## Activity
Only the lines below, from the one with "Accueil (36, 79)" through the one with "صفحه نخست (586, 1052)", are to be written out, exactly.

## Dataset excerpts
****************************************

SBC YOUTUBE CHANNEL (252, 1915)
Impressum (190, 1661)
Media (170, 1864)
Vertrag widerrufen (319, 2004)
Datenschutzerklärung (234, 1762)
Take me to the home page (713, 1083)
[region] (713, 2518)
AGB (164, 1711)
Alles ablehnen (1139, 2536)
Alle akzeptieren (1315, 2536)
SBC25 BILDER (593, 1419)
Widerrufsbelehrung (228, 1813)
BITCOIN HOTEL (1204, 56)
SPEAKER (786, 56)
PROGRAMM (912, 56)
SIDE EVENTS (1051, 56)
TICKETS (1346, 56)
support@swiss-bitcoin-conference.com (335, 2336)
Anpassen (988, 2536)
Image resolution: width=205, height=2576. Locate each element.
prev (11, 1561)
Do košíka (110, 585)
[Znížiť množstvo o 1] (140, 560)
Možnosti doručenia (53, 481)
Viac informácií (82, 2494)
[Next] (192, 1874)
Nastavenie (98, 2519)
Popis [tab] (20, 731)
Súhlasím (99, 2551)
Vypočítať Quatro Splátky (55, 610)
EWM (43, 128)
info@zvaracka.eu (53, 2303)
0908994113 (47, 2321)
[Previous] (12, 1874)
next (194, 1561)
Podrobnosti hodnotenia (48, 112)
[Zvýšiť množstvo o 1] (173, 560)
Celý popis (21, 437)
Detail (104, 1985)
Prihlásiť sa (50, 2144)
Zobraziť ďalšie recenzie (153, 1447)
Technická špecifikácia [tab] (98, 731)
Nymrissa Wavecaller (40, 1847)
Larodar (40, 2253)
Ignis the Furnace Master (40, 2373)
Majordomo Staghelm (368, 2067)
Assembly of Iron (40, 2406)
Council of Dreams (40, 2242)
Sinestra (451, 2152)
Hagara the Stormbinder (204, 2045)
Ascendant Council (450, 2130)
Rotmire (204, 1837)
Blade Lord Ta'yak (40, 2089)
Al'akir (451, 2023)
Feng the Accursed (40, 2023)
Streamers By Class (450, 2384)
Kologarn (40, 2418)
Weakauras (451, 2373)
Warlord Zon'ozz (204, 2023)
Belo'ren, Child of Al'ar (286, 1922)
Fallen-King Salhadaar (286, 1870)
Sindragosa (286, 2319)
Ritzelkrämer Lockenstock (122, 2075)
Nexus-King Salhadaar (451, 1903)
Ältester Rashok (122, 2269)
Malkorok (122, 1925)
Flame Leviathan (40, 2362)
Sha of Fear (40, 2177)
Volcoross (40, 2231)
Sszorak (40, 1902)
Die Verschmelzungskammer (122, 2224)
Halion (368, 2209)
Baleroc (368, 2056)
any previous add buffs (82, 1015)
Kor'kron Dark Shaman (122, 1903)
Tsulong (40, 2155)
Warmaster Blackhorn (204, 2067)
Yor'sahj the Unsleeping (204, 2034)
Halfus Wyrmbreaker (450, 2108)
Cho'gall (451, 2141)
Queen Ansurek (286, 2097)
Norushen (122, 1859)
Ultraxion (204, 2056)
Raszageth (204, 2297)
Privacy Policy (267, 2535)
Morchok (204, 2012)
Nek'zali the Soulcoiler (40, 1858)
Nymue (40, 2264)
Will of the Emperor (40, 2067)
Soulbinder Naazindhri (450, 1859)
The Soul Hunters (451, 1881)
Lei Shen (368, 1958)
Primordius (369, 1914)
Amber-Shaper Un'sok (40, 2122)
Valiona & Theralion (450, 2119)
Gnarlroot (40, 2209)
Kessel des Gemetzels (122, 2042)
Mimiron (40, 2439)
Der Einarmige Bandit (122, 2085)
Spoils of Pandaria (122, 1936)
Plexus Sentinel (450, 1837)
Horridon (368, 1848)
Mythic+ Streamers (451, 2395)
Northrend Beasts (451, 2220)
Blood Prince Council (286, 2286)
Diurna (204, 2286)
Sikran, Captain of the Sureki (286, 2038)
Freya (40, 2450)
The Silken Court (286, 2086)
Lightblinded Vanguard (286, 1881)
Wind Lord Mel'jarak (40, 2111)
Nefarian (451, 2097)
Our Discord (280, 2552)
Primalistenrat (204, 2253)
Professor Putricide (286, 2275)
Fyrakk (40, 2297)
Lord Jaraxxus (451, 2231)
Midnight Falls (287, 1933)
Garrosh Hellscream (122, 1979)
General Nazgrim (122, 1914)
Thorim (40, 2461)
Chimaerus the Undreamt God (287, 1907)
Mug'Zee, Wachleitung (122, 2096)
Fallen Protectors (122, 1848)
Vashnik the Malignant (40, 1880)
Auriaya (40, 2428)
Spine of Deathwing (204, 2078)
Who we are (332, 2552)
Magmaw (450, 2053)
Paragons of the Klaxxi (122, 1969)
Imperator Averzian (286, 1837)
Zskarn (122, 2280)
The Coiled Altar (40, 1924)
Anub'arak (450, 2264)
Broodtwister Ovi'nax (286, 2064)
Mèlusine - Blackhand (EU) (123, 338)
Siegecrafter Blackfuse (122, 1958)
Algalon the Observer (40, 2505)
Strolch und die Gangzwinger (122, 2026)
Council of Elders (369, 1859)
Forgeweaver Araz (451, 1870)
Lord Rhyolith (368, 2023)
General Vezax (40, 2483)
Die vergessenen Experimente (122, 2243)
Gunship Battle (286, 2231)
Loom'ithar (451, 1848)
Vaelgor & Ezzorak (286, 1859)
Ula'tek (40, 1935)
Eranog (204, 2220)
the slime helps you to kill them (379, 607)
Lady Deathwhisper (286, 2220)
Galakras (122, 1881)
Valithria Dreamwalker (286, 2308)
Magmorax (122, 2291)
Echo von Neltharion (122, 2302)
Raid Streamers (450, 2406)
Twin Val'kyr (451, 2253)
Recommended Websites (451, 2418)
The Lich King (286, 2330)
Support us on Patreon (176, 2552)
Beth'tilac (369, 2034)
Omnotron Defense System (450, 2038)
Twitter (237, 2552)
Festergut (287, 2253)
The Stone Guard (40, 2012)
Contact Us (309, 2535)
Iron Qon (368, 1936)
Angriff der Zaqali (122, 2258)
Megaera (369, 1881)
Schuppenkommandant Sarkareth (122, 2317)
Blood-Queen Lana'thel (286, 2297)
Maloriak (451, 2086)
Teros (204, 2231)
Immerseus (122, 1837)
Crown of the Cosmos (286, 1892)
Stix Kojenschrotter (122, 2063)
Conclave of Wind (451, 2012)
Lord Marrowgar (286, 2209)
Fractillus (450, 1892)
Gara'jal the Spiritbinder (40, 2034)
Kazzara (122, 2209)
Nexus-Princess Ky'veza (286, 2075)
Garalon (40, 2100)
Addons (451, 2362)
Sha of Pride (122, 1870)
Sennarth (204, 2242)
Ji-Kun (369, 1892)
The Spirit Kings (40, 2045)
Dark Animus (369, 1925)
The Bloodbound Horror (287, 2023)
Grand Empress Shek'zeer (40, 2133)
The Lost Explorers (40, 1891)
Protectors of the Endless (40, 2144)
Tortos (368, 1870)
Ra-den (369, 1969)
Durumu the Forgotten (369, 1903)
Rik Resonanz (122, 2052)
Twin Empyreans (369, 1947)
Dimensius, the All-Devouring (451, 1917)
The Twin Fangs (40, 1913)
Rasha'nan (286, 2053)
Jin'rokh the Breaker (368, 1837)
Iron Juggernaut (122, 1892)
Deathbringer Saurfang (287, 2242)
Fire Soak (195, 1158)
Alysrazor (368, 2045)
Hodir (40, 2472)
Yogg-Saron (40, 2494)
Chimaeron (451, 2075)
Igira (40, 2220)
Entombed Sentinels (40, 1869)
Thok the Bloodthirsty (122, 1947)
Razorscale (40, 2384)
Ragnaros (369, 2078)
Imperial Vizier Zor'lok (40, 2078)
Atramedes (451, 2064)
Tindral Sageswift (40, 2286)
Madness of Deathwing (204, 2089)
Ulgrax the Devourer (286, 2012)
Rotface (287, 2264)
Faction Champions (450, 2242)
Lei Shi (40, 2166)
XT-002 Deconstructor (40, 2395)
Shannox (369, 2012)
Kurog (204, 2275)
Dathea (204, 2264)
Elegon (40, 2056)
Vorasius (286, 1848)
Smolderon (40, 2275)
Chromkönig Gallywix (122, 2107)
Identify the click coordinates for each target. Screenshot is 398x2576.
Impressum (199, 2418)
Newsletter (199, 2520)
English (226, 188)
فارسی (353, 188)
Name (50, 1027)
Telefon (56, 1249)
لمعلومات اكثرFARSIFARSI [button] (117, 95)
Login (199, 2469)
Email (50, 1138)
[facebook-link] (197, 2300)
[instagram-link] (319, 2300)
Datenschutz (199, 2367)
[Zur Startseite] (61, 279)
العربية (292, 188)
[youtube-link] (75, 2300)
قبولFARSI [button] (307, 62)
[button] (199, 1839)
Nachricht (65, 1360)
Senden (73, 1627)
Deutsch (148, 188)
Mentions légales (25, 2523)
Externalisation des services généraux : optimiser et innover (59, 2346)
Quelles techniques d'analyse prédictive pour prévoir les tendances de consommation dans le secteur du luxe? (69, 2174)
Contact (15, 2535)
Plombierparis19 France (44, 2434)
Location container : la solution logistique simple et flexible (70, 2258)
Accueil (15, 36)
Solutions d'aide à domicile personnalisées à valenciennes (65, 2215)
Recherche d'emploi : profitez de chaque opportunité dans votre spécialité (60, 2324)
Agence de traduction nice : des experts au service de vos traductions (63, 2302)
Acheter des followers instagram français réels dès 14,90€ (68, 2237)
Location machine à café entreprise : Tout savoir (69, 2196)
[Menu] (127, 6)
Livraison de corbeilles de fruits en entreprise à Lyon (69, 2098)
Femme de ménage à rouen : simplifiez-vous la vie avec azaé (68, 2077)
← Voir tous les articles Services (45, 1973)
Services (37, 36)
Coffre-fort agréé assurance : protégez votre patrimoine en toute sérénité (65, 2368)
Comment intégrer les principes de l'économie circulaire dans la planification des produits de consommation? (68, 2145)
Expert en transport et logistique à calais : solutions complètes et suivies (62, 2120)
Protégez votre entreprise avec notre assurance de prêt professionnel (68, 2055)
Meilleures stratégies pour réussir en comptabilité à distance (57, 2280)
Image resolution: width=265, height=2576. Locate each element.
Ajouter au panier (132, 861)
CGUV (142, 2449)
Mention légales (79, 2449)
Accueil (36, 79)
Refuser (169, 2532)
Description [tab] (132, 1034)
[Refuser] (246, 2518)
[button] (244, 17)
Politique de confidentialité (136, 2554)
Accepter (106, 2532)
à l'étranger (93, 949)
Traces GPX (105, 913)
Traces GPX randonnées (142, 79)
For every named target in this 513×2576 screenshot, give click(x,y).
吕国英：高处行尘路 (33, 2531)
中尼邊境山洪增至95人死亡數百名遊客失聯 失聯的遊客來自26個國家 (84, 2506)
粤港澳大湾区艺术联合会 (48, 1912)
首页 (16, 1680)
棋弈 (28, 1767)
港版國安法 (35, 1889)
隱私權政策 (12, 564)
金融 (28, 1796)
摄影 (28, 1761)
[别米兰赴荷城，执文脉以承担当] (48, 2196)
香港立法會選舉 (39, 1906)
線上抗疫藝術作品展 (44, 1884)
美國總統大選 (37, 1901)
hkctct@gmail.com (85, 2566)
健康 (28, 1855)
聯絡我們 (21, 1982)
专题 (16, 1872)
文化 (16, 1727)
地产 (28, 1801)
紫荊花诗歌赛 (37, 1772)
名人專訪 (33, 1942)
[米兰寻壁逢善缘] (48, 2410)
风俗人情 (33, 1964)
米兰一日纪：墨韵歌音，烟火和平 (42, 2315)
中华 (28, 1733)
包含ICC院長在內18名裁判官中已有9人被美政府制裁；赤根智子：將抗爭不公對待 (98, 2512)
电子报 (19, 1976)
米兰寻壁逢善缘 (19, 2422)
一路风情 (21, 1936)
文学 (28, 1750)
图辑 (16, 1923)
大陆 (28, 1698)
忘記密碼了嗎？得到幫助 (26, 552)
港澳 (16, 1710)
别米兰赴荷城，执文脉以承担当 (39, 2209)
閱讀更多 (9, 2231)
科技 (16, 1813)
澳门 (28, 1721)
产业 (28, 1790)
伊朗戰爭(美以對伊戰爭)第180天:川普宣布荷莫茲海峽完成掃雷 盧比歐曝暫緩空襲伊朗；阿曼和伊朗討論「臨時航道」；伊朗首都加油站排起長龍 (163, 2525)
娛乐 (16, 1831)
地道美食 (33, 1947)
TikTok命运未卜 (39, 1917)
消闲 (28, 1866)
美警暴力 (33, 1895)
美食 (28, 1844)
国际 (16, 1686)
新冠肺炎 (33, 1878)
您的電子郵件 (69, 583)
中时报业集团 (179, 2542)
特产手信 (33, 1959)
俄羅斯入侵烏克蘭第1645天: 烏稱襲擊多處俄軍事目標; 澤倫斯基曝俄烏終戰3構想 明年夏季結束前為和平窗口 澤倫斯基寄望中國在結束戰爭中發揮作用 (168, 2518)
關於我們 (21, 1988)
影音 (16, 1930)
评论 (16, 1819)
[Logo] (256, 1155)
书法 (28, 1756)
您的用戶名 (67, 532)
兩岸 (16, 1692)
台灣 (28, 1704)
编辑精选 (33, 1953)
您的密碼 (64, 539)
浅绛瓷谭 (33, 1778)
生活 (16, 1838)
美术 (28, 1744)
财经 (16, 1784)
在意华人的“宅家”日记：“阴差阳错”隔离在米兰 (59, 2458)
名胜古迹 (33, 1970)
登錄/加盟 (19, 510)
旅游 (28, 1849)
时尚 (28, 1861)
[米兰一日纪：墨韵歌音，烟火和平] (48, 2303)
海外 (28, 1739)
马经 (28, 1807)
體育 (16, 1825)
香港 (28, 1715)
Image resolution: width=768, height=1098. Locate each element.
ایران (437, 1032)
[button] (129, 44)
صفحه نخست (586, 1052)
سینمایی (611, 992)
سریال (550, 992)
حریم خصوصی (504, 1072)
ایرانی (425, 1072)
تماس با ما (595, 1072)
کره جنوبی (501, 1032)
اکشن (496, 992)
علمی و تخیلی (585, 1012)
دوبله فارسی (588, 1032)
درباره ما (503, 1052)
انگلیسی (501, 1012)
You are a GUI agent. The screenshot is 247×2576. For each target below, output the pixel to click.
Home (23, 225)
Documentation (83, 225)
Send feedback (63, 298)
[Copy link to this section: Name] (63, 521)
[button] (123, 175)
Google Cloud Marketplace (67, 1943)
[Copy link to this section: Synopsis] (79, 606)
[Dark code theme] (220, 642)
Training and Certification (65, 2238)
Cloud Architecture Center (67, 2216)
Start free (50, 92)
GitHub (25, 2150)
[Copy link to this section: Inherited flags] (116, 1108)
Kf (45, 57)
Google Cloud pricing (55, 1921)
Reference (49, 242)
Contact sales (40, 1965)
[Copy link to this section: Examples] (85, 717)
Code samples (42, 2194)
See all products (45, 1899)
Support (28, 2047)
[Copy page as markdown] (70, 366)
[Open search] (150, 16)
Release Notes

****************************************

## Solution to this task
Accueil (36, 79)
Refuser (169, 2532)
Description [tab] (132, 1034)
[Refuser] (246, 2518)
[button] (244, 17)
Politique de confidentialité (136, 2554)
Accepter (106, 2532)
à l'étranger (93, 949)
Traces GPX (105, 913)
Traces GPX randonnées (142, 79)
For every named target in this 513×2576 screenshot, give click(x,y).
吕国英：高处行尘路 (33, 2531)
中尼邊境山洪增至95人死亡數百名遊客失聯 失聯的遊客來自26個國家 (84, 2506)
粤港澳大湾区艺术联合会 (48, 1912)
首页 (16, 1680)
棋弈 (28, 1767)
港版國安法 (35, 1889)
隱私權政策 (12, 564)
金融 (28, 1796)
摄影 (28, 1761)
[别米兰赴荷城，执文脉以承担当] (48, 2196)
香港立法會選舉 (39, 1906)
線上抗疫藝術作品展 (44, 1884)
美國總統大選 (37, 1901)
hkctct@gmail.com (85, 2566)
健康 (28, 1855)
聯絡我們 (21, 1982)
专题 (16, 1872)
文化 (16, 1727)
地产 (28, 1801)
紫荊花诗歌赛 (37, 1772)
名人專訪 (33, 1942)
[米兰寻壁逢善缘] (48, 2410)
风俗人情 (33, 1964)
米兰一日纪：墨韵歌音，烟火和平 (42, 2315)
中华 (28, 1733)
包含ICC院長在內18名裁判官中已有9人被美政府制裁；赤根智子：將抗爭不公對待 (98, 2512)
电子报 (19, 1976)
米兰寻壁逢善缘 (19, 2422)
一路风情 (21, 1936)
文学 (28, 1750)
图辑 (16, 1923)
大陆 (28, 1698)
忘記密碼了嗎？得到幫助 (26, 552)
港澳 (16, 1710)
别米兰赴荷城，执文脉以承担当 (39, 2209)
閱讀更多 (9, 2231)
科技 (16, 1813)
澳门 (28, 1721)
产业 (28, 1790)
伊朗戰爭(美以對伊戰爭)第180天:川普宣布荷莫茲海峽完成掃雷 盧比歐曝暫緩空襲伊朗；阿曼和伊朗討論「臨時航道」；伊朗首都加油站排起長龍 (163, 2525)
娛乐 (16, 1831)
地道美食 (33, 1947)
TikTok命运未卜 (39, 1917)
消闲 (28, 1866)
美警暴力 (33, 1895)
美食 (28, 1844)
国际 (16, 1686)
新冠肺炎 (33, 1878)
您的電子郵件 (69, 583)
中时报业集团 (179, 2542)
特产手信 (33, 1959)
俄羅斯入侵烏克蘭第1645天: 烏稱襲擊多處俄軍事目標; 澤倫斯基曝俄烏終戰3構想 明年夏季結束前為和平窗口 澤倫斯基寄望中國在結束戰爭中發揮作用 (168, 2518)
關於我們 (21, 1988)
影音 (16, 1930)
评论 (16, 1819)
[Logo] (256, 1155)
书法 (28, 1756)
您的用戶名 (67, 532)
兩岸 (16, 1692)
台灣 (28, 1704)
编辑精选 (33, 1953)
您的密碼 (64, 539)
浅绛瓷谭 (33, 1778)
生活 (16, 1838)
美术 (28, 1744)
财经 (16, 1784)
在意华人的“宅家”日记：“阴差阳错”隔离在米兰 (59, 2458)
名胜古迹 (33, 1970)
登錄/加盟 (19, 510)
旅游 (28, 1849)
时尚 (28, 1861)
[米兰一日纪：墨韵歌音，烟火和平] (48, 2303)
海外 (28, 1739)
马经 (28, 1807)
體育 (16, 1825)
香港 (28, 1715)
Image resolution: width=768, height=1098. Locate each element.
ایران (437, 1032)
[button] (129, 44)
صفحه نخست (586, 1052)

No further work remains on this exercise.